= Abdul Rahman Saleem =

British Islamist

Abdul Rahman Saleem (born Rahman Yahyaei), also known as Abu Yahya, is a British Islamic activist, born around 1975.

==Early life and education==
Saleem was born in Mashhad, Iran in 1975 to a Punjabi Sunni family. He left Iran for London in 1979 following the Iranian Revolution where he was bullied and discriminated against for his South Asian identity. This provoked his embracement of radical Islam and later he became closely acquainted with Al-Muhajiroun members Omar Bakri and Anjem Choudary. Nonetheless, he excelled in his studies, earning 11 A* Grades at GCSE and 5 A grades at A Level in English literature, Persian, Further Mathematics, Mathematics and Physics. Despite this, he opted to attend university in Iran and was granted a placement at Sharif University of Technology to study mechanical engineering in 1993. He graduated in 1998 and returned to the United Kingdom the following year.

==Career==
He is a former Al Muhajiroun spokesman, a former member of the Saved Sect, and was a prominent member of al-Maddad, an organisation that claims to have sent dozens of British Muslims to fight in Chechnya and elsewhere. In August 2001, he went to secret camps in Pakistan and Afghanistan and trained in the use of guns and explosives.

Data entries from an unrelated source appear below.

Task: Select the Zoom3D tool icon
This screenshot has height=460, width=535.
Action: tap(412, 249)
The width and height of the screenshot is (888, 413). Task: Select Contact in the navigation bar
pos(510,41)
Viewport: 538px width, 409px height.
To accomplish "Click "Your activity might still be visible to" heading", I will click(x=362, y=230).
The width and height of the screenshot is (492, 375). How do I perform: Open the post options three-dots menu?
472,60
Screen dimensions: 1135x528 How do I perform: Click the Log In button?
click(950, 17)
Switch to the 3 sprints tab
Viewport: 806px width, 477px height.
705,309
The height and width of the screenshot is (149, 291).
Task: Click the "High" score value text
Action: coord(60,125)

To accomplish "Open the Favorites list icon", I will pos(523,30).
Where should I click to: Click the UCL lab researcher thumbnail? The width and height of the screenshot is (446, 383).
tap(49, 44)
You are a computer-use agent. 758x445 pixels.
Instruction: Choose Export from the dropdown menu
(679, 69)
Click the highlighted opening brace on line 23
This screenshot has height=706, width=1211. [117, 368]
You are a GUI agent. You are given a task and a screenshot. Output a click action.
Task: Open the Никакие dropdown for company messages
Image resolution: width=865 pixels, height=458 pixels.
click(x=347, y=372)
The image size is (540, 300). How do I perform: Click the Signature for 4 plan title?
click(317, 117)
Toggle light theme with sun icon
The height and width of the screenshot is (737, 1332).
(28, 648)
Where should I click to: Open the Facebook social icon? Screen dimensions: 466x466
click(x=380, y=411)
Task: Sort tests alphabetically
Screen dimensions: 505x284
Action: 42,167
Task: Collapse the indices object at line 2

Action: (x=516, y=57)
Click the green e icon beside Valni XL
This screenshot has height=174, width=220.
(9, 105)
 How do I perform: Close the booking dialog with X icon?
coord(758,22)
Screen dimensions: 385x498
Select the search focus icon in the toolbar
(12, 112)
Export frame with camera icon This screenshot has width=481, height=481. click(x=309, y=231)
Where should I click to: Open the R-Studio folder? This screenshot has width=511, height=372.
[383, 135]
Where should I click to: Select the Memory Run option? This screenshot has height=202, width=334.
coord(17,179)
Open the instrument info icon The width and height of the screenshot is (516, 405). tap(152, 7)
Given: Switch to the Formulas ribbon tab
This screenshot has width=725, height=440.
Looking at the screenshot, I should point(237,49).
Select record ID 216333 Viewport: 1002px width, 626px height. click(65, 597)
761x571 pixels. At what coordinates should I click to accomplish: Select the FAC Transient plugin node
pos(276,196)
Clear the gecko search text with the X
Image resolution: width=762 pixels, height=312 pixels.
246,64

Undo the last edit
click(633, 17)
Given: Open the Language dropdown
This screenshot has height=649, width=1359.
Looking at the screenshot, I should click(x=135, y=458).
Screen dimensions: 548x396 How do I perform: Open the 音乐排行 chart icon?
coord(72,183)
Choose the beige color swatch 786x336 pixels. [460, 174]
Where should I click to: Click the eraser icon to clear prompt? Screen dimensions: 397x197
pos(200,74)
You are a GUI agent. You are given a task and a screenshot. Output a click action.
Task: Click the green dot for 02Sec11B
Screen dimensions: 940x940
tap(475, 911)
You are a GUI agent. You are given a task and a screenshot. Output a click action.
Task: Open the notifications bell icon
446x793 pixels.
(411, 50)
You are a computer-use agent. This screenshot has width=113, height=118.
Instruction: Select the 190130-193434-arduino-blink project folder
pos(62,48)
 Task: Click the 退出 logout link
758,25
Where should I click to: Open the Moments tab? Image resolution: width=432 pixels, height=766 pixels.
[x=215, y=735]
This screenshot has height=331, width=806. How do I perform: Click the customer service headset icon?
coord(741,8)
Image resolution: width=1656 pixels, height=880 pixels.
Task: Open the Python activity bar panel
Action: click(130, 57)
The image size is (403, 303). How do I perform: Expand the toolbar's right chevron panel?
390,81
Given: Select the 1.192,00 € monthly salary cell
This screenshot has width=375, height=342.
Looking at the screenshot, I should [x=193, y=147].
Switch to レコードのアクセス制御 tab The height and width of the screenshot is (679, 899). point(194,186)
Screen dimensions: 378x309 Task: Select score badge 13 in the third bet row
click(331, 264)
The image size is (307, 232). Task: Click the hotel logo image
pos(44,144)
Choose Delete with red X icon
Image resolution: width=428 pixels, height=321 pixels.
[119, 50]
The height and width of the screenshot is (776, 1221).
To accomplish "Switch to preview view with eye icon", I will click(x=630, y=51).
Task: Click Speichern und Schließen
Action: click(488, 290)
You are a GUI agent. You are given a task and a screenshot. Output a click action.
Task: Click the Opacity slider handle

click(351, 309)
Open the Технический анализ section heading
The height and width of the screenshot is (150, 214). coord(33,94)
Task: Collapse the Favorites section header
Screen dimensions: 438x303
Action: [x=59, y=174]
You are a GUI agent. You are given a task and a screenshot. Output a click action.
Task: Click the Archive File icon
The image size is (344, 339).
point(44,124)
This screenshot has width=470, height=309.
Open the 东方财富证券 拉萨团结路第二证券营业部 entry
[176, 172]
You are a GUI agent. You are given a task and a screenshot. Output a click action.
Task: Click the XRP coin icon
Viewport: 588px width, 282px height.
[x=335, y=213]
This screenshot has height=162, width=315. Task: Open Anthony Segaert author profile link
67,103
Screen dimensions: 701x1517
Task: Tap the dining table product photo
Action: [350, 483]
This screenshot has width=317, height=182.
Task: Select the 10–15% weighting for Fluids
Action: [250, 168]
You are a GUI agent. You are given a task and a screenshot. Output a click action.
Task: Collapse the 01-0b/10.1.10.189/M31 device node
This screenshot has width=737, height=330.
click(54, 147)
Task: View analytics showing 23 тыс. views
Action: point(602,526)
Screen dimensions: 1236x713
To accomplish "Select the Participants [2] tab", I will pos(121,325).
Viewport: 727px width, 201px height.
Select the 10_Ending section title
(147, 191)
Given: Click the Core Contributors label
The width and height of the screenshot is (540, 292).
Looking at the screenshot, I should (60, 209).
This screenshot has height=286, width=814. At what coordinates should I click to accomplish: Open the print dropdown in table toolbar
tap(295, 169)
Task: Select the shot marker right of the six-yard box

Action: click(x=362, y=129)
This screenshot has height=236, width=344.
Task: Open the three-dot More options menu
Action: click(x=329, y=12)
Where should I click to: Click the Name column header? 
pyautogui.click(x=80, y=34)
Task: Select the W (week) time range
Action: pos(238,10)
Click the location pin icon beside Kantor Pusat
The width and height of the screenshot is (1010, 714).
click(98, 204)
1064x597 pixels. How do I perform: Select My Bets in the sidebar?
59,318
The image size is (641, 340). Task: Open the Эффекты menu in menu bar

He lives in Poplar, London. He is the father of five children and works for British Telecom as an engineer.

On 18 November 2005 he attended the founding of Ahlus Sunnah wal Jamaah.

He participated in the Islamist demonstration outside the Danish Embassy in London in 2006, where he chanted "Europe you will pay with your blood" and "Denmark, USA, 7/7 on its way" through a megaphone, and he was charged with using words likely to stir up racial hatred and released on bail to appear at West London Magistrates' Court on 31 March 2006 On 1 February 2007, he was found guilty, and will be held until his sentencing in April.

He was found guilty of Incitement to Terrorism Overseas by a unanimous verdict, and found not guilty of Terrorist Fundraising by a majority verdict on 17 April 2008 at Kingston upon Thames Crown Court. He gave a series of speeches at the Regent's Park Mosque, the DVD of which was discovered at the former residence of Omar Bakri in 2006. He was sentenced the following day to three years imprisonment.